### What is expected
Please repeat the entries exactly as they appear and omit any images.

### Data shown
↓↓↓
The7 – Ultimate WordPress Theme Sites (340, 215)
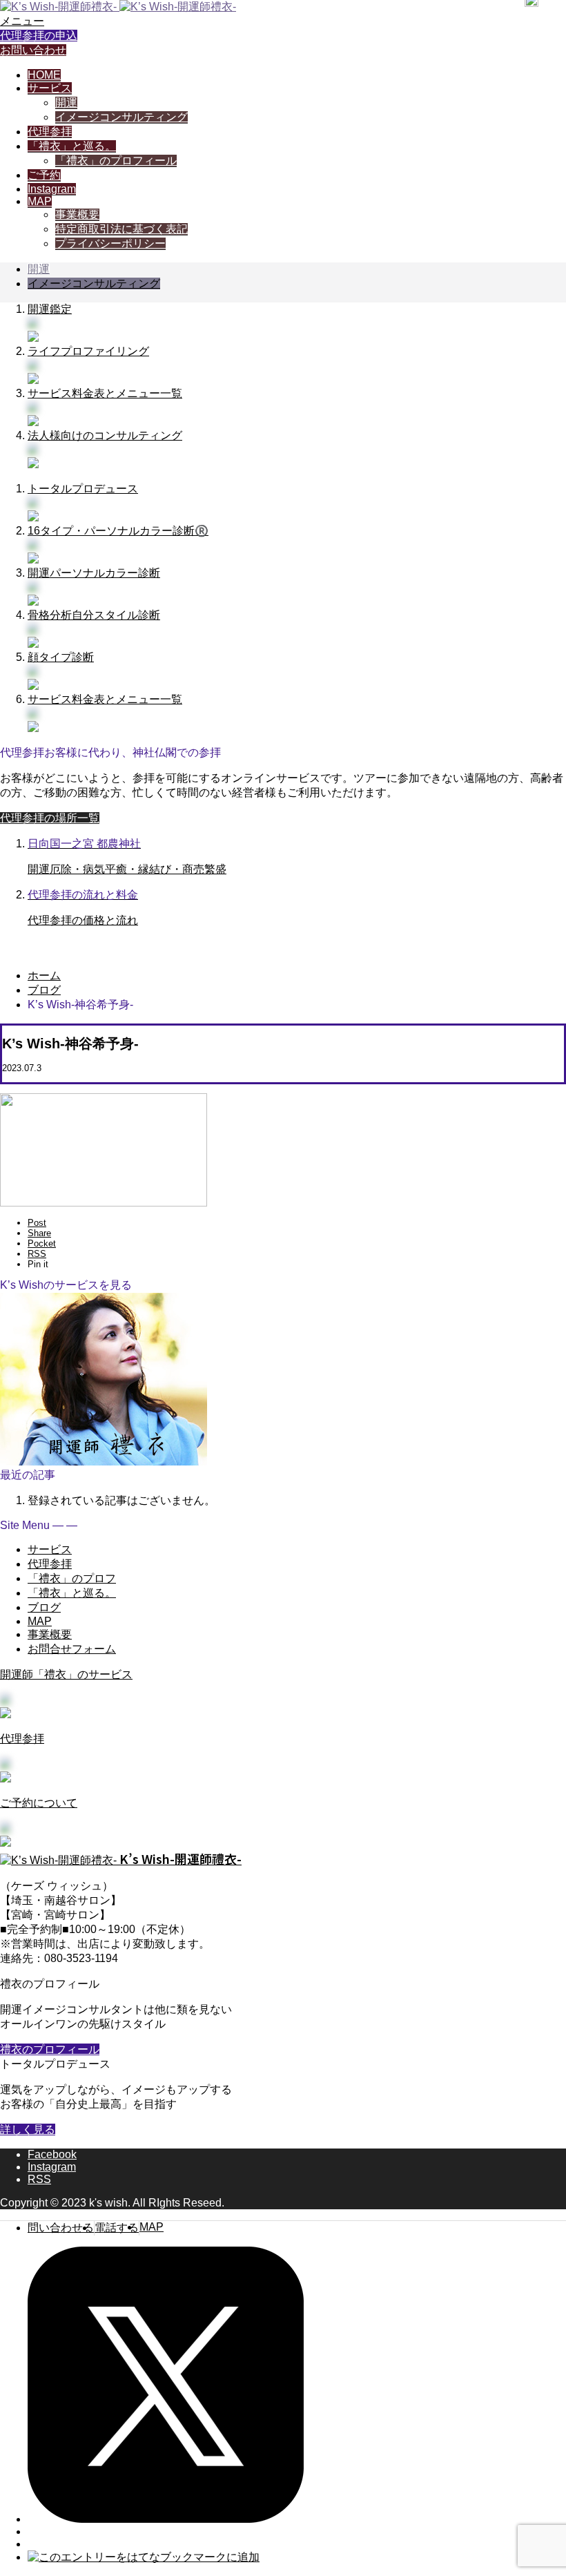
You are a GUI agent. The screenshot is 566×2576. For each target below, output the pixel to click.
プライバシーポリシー (110, 243)
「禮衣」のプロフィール (116, 160)
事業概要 (77, 214)
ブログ (44, 1607)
↑↑↑
### Output below
The7 – Ultimate WordPress Theme Sites (340, 215)
You are a GUI agent. The screenshot is 566×2576. For each target below, output the pixel to click.
プライバシーポリシー (110, 243)
「禮衣」のプロフィール (116, 160)
事業概要 (77, 214)
ブログ (44, 1607)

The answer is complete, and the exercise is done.